[Given information]

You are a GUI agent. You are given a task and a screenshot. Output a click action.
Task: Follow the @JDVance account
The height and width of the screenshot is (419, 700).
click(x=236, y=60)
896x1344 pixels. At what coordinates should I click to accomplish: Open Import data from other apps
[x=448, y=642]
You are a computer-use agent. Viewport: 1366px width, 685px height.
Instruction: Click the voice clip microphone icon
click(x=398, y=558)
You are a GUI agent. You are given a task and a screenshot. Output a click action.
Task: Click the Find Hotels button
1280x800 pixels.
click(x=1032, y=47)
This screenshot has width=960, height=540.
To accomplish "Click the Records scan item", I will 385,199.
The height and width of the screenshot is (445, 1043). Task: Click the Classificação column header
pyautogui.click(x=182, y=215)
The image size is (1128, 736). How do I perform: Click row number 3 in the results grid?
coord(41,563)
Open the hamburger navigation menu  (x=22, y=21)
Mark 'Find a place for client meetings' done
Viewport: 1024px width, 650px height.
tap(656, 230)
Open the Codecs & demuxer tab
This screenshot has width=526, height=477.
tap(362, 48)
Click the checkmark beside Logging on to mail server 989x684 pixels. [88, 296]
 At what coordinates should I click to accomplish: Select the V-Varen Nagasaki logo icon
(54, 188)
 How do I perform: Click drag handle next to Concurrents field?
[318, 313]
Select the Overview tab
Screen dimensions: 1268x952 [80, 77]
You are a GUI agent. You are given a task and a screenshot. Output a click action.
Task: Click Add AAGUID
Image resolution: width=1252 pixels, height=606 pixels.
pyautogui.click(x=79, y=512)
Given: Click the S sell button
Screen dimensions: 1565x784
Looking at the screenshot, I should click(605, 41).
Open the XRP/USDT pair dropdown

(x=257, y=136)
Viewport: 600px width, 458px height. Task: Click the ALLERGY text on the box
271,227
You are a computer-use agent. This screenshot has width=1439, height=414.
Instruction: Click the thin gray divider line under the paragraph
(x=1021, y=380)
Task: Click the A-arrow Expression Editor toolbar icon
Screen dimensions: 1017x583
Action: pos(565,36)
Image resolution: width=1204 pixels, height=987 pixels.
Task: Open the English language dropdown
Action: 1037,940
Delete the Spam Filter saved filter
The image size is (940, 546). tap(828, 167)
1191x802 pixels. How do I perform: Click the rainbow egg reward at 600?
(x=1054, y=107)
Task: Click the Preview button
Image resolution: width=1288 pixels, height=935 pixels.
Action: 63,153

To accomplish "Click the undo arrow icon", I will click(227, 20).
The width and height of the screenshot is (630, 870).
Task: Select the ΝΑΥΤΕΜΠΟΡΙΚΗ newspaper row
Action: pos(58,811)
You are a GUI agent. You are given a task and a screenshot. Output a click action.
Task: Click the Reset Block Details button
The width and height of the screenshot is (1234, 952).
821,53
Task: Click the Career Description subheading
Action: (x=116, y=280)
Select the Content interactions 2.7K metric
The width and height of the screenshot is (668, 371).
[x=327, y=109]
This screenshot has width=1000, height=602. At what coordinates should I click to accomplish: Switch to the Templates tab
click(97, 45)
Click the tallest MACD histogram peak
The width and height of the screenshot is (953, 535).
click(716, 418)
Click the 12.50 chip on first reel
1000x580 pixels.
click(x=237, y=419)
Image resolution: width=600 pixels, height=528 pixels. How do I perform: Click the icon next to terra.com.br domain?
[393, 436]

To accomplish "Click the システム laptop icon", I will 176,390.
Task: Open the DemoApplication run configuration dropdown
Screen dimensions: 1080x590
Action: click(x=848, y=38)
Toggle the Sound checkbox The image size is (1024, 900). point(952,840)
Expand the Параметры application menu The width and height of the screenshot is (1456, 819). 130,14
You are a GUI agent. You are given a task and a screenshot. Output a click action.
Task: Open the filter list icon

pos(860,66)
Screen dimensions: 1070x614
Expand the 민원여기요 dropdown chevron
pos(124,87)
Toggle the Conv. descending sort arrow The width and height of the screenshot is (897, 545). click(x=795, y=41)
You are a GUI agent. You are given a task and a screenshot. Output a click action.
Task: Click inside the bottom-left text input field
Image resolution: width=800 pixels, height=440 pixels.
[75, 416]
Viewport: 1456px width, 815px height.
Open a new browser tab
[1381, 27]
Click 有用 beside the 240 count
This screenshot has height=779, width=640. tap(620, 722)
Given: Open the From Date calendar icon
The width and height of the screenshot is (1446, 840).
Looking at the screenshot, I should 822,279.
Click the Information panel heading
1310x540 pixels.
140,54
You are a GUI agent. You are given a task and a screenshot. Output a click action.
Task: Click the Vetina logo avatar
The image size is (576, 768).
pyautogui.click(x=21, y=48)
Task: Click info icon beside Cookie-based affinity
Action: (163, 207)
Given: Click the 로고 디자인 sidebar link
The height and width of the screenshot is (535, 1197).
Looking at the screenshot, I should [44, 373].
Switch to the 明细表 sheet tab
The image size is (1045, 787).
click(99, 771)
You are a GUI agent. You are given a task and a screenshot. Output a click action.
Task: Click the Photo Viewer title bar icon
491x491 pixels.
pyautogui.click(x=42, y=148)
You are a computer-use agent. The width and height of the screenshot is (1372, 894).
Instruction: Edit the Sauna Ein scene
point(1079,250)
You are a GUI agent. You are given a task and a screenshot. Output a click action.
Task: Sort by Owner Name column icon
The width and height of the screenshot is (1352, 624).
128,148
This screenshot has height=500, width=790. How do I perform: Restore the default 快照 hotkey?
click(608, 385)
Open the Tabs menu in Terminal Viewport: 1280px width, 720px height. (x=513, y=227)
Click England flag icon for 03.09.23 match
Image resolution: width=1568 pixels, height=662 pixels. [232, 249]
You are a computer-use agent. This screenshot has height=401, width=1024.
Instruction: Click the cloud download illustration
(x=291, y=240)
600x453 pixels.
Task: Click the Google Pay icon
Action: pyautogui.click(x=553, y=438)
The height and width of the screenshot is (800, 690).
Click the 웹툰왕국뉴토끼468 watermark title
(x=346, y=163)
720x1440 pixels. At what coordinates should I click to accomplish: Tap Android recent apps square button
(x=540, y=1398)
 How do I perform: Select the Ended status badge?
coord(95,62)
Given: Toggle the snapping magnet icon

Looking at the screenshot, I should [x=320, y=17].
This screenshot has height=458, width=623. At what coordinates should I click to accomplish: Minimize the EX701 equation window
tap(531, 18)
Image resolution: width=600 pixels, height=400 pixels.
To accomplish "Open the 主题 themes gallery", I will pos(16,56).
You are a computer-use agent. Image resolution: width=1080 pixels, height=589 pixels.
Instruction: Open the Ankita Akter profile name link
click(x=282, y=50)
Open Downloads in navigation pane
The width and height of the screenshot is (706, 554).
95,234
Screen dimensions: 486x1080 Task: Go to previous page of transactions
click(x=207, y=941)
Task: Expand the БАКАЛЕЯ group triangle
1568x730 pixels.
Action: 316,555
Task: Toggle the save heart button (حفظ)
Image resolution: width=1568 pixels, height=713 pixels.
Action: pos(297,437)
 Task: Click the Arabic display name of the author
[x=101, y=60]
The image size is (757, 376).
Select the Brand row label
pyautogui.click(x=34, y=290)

[Exercise aim]
Could you transcribe every record above exactly as it appears?

[Answer to this task]
You are a GUI agent. You are given a task and a screenshot. Output a click action.
Task: Follow the @JDVance account
The height and width of the screenshot is (419, 700).
click(x=236, y=60)
896x1344 pixels. At what coordinates should I click to accomplish: Open Import data from other apps
[x=448, y=642]
You are a computer-use agent. Viewport: 1366px width, 685px height.
Instruction: Click the voice clip microphone icon
click(x=398, y=558)
You are a GUI agent. You are given a task and a screenshot. Output a click action.
Task: Click the Find Hotels button
1280x800 pixels.
click(x=1032, y=47)
This screenshot has width=960, height=540.
To accomplish "Click the Records scan item", I will 385,199.
The height and width of the screenshot is (445, 1043). Task: Click the Classificação column header
pyautogui.click(x=182, y=215)
The image size is (1128, 736). How do I perform: Click row number 3 in the results grid?
coord(41,563)
Open the hamburger navigation menu  (x=22, y=21)
Mark 'Find a place for client meetings' done
Viewport: 1024px width, 650px height.
tap(656, 230)
Open the Codecs & demuxer tab
This screenshot has width=526, height=477.
tap(362, 48)
Click the checkmark beside Logging on to mail server 989x684 pixels. [88, 296]
 At what coordinates should I click to accomplish: Select the V-Varen Nagasaki logo icon
(54, 188)
 How do I perform: Click drag handle next to Concurrents field?
[318, 313]
Select the Overview tab
Screen dimensions: 1268x952 [80, 77]
You are a GUI agent. You are given a task and a screenshot. Output a click action.
Task: Click Add AAGUID
Image resolution: width=1252 pixels, height=606 pixels.
pyautogui.click(x=79, y=512)
Given: Click the S sell button
Screen dimensions: 1565x784
Looking at the screenshot, I should click(605, 41).
Open the XRP/USDT pair dropdown

(x=257, y=136)
Viewport: 600px width, 458px height. Task: Click the ALLERGY text on the box
271,227
You are a computer-use agent. This screenshot has width=1439, height=414.
Instruction: Click the thin gray divider line under the paragraph
(x=1021, y=380)
Task: Click the A-arrow Expression Editor toolbar icon
Screen dimensions: 1017x583
Action: pos(565,36)
Image resolution: width=1204 pixels, height=987 pixels.
Task: Open the English language dropdown
Action: 1037,940
Delete the Spam Filter saved filter
The image size is (940, 546). tap(828, 167)
1191x802 pixels. How do I perform: Click the rainbow egg reward at 600?
(x=1054, y=107)
Task: Click the Preview button
Image resolution: width=1288 pixels, height=935 pixels.
Action: 63,153

To accomplish "Click the undo arrow icon", I will click(227, 20).
The width and height of the screenshot is (630, 870).
Task: Select the ΝΑΥΤΕΜΠΟΡΙΚΗ newspaper row
Action: pos(58,811)
You are a GUI agent. You are given a task and a screenshot. Output a click action.
Task: Click the Reset Block Details button
The width and height of the screenshot is (1234, 952).
821,53
Task: Click the Career Description subheading
Action: (x=116, y=280)
Select the Content interactions 2.7K metric
The width and height of the screenshot is (668, 371).
[x=327, y=109]
This screenshot has width=1000, height=602. At what coordinates should I click to accomplish: Switch to the Templates tab
click(97, 45)
Click the tallest MACD histogram peak
The width and height of the screenshot is (953, 535).
click(716, 418)
Click the 12.50 chip on first reel
1000x580 pixels.
click(x=237, y=419)
Image resolution: width=600 pixels, height=528 pixels. How do I perform: Click the icon next to terra.com.br domain?
[393, 436]

To accomplish "Click the システム laptop icon", I will 176,390.
Task: Open the DemoApplication run configuration dropdown
Screen dimensions: 1080x590
Action: click(x=848, y=38)
Toggle the Sound checkbox The image size is (1024, 900). point(952,840)
Expand the Параметры application menu The width and height of the screenshot is (1456, 819). 130,14
You are a GUI agent. You are given a task and a screenshot. Output a click action.
Task: Open the filter list icon

pos(860,66)
Screen dimensions: 1070x614
Expand the 민원여기요 dropdown chevron
pos(124,87)
Toggle the Conv. descending sort arrow The width and height of the screenshot is (897, 545). click(x=795, y=41)
You are a GUI agent. You are given a task and a screenshot. Output a click action.
Task: Click inside the bottom-left text input field
Image resolution: width=800 pixels, height=440 pixels.
[75, 416]
Viewport: 1456px width, 815px height.
Open a new browser tab
[1381, 27]
Click 有用 beside the 240 count
This screenshot has height=779, width=640. tap(620, 722)
Given: Open the From Date calendar icon
The width and height of the screenshot is (1446, 840).
Looking at the screenshot, I should 822,279.
Click the Information panel heading
1310x540 pixels.
140,54
You are a GUI agent. You are given a task and a screenshot. Output a click action.
Task: Click the Vetina logo avatar
The image size is (576, 768).
pyautogui.click(x=21, y=48)
Task: Click info icon beside Cookie-based affinity
Action: (163, 207)
Given: Click the 로고 디자인 sidebar link
The height and width of the screenshot is (535, 1197).
Looking at the screenshot, I should [44, 373].
Switch to the 明细表 sheet tab
The image size is (1045, 787).
click(99, 771)
You are a GUI agent. You are given a task and a screenshot. Output a click action.
Task: Click the Photo Viewer title bar icon
491x491 pixels.
pyautogui.click(x=42, y=148)
You are a computer-use agent. The width and height of the screenshot is (1372, 894).
Instruction: Edit the Sauna Ein scene
point(1079,250)
You are a GUI agent. You are given a task and a screenshot. Output a click action.
Task: Sort by Owner Name column icon
The width and height of the screenshot is (1352, 624).
128,148
This screenshot has height=500, width=790. How do I perform: Restore the default 快照 hotkey?
click(608, 385)
Open the Tabs menu in Terminal Viewport: 1280px width, 720px height. (x=513, y=227)
Click England flag icon for 03.09.23 match
Image resolution: width=1568 pixels, height=662 pixels. [232, 249]
You are a computer-use agent. This screenshot has height=401, width=1024.
Instruction: Click the cloud download illustration
(x=291, y=240)
600x453 pixels.
Task: Click the Google Pay icon
Action: pyautogui.click(x=553, y=438)
The height and width of the screenshot is (800, 690).
Click the 웹툰왕국뉴토끼468 watermark title
(x=346, y=163)
720x1440 pixels. At what coordinates should I click to accomplish: Tap Android recent apps square button
(x=540, y=1398)
 How do I perform: Select the Ended status badge?
coord(95,62)
Given: Toggle the snapping magnet icon

Looking at the screenshot, I should [x=320, y=17].
This screenshot has height=458, width=623. At what coordinates should I click to accomplish: Minimize the EX701 equation window
tap(531, 18)
Image resolution: width=600 pixels, height=400 pixels.
To accomplish "Open the 主题 themes gallery", I will pos(16,56).
You are a computer-use agent. Image resolution: width=1080 pixels, height=589 pixels.
Instruction: Open the Ankita Akter profile name link
click(x=282, y=50)
Open Downloads in navigation pane
The width and height of the screenshot is (706, 554).
95,234
Screen dimensions: 486x1080 Task: Go to previous page of transactions
click(x=207, y=941)
Task: Expand the БАКАЛЕЯ group triangle
1568x730 pixels.
Action: 316,555
Task: Toggle the save heart button (حفظ)
Image resolution: width=1568 pixels, height=713 pixels.
Action: pos(297,437)
 Task: Click the Arabic display name of the author
[x=101, y=60]
The image size is (757, 376).
Select the Brand row label
pyautogui.click(x=34, y=290)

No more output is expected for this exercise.